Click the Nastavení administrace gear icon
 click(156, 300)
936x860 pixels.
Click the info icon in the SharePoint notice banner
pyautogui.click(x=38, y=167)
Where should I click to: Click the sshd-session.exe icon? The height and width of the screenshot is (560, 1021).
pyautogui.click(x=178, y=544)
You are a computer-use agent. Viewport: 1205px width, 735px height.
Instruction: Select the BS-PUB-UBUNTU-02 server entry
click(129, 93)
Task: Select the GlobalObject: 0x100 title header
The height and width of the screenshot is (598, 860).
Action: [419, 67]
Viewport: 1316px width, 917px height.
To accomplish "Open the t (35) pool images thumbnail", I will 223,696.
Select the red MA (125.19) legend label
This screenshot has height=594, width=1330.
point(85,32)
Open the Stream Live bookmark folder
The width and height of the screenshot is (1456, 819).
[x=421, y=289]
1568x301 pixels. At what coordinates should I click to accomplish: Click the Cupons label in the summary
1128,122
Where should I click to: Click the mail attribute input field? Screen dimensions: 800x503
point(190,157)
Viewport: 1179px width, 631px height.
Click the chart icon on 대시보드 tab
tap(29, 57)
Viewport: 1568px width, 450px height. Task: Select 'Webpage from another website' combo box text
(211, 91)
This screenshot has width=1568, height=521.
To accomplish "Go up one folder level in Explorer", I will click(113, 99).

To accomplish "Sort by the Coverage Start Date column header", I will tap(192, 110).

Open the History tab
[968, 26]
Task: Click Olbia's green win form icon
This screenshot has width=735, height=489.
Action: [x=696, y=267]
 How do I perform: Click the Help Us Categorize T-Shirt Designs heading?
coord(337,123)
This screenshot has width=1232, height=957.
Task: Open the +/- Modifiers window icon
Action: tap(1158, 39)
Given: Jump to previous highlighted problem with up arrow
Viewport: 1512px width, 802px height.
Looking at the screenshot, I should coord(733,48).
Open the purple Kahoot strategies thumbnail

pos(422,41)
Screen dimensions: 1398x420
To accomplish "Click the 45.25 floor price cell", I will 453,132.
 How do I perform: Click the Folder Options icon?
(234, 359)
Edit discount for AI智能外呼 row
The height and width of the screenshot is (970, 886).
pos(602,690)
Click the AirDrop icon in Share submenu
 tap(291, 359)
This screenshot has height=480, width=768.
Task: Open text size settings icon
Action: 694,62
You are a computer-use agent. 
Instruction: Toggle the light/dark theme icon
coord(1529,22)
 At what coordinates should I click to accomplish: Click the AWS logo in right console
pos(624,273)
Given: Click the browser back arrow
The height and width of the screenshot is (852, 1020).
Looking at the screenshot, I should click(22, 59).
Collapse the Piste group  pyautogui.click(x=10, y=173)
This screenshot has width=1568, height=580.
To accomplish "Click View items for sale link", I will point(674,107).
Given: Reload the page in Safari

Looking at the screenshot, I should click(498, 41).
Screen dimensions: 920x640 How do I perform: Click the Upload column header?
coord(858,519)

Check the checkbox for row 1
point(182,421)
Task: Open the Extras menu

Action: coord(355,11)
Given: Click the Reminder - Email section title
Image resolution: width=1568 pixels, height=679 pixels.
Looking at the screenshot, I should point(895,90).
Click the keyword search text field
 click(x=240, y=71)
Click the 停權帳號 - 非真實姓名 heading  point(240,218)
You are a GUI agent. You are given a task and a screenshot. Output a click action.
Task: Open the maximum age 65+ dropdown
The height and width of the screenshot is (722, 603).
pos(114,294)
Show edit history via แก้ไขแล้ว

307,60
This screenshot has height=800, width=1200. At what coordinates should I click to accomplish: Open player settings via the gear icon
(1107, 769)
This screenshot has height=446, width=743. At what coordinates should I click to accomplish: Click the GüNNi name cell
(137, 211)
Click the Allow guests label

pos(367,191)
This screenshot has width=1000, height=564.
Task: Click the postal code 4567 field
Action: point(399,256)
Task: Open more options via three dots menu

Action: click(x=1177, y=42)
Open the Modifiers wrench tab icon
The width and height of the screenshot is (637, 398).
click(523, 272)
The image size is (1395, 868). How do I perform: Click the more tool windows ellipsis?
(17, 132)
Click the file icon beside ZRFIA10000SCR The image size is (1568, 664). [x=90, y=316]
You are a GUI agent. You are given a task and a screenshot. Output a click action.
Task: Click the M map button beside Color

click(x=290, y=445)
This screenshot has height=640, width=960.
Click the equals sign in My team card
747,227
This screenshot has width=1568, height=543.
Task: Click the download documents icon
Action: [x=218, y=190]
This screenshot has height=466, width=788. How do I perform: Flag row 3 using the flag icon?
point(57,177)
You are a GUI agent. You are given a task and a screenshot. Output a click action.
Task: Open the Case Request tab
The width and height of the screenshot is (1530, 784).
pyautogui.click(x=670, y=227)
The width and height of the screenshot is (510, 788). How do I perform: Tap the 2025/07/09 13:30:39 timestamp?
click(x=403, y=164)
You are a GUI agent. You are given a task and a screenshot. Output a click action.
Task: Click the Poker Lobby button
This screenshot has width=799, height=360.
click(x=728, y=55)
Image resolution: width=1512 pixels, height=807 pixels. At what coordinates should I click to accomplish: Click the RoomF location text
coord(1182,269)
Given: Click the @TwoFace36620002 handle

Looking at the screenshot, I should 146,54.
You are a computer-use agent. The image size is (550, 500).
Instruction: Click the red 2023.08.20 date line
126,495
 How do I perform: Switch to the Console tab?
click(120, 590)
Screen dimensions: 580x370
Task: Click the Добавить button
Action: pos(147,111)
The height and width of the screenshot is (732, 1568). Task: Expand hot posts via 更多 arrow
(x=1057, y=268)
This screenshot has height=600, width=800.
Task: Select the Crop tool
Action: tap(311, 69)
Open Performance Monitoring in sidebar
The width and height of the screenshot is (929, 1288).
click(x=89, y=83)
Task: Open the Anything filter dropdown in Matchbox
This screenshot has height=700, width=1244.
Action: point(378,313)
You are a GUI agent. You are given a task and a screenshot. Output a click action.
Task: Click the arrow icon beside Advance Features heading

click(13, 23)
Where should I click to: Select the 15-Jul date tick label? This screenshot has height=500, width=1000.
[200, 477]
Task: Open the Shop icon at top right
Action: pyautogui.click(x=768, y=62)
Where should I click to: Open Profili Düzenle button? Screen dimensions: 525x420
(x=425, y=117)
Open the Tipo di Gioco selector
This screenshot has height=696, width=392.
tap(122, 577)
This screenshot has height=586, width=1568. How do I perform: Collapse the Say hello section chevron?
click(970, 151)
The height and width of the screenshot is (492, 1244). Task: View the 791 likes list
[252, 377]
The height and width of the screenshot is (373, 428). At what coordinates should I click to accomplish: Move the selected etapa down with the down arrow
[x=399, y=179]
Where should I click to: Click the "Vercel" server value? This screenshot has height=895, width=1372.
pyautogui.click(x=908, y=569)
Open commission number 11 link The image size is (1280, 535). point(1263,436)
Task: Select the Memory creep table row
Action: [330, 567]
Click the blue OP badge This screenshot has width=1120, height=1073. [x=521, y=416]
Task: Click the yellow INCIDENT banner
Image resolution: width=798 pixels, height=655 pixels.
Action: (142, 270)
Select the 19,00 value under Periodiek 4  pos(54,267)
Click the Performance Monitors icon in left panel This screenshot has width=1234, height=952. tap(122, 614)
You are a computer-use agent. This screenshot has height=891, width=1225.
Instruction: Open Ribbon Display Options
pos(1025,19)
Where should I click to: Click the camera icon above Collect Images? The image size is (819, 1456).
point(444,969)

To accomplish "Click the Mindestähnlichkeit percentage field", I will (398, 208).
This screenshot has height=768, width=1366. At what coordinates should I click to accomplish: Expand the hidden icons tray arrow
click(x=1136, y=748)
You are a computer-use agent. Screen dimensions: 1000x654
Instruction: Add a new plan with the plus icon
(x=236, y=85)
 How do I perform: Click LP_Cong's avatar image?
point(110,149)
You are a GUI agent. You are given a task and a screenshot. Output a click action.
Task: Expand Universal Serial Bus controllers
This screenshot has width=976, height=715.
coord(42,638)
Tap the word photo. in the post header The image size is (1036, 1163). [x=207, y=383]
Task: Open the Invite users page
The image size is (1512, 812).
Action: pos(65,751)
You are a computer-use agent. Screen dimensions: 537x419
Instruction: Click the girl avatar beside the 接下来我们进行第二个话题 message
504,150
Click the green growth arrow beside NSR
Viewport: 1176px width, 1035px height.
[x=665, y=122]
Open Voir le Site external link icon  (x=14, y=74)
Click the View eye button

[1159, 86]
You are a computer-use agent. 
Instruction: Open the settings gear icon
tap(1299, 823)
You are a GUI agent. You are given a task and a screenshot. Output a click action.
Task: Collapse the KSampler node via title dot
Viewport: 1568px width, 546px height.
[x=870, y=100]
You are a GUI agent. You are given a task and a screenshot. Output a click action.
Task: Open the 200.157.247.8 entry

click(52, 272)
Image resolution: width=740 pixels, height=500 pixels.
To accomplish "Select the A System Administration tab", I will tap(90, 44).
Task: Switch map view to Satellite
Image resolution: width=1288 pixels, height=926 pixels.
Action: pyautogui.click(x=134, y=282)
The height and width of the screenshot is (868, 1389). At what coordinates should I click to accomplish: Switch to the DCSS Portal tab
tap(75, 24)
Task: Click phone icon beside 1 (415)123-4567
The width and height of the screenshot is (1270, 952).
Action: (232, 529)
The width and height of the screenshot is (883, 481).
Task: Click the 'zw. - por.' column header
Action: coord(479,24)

————

■ **Brief**: Starting at the first of the items above and ending at the line that contains "point(190,157)", write out every line as a numbered list, omitting blank lines.

■ **Complete answer**:
1. Click the Nastavení administrace gear icon
2.  click(156, 300)
3. 936x860 pixels.
4. Click the info icon in the SharePoint notice banner
5. pyautogui.click(x=38, y=167)
6. Where should I click to: Click the sshd-session.exe icon? The height and width of the screenshot is (560, 1021).
7. pyautogui.click(x=178, y=544)
8. You are a computer-use agent. Viewport: 1205px width, 735px height.
9. Instruction: Select the BS-PUB-UBUNTU-02 server entry
10. click(129, 93)
11. Task: Select the GlobalObject: 0x100 title header
12. The height and width of the screenshot is (598, 860).
13. Action: [419, 67]
14. Viewport: 1316px width, 917px height.
15. To accomplish "Open the t (35) pool images thumbnail", I will 223,696.
16. Select the red MA (125.19) legend label
17. This screenshot has height=594, width=1330.
18. point(85,32)
19. Open the Stream Live bookmark folder
20. The width and height of the screenshot is (1456, 819).
21. [x=421, y=289]
22. 1568x301 pixels. At what coordinates should I click to accomplish: Click the Cupons label in the summary
23. 1128,122
24. Where should I click to: Click the mail attribute input field? Screen dimensions: 800x503
25. point(190,157)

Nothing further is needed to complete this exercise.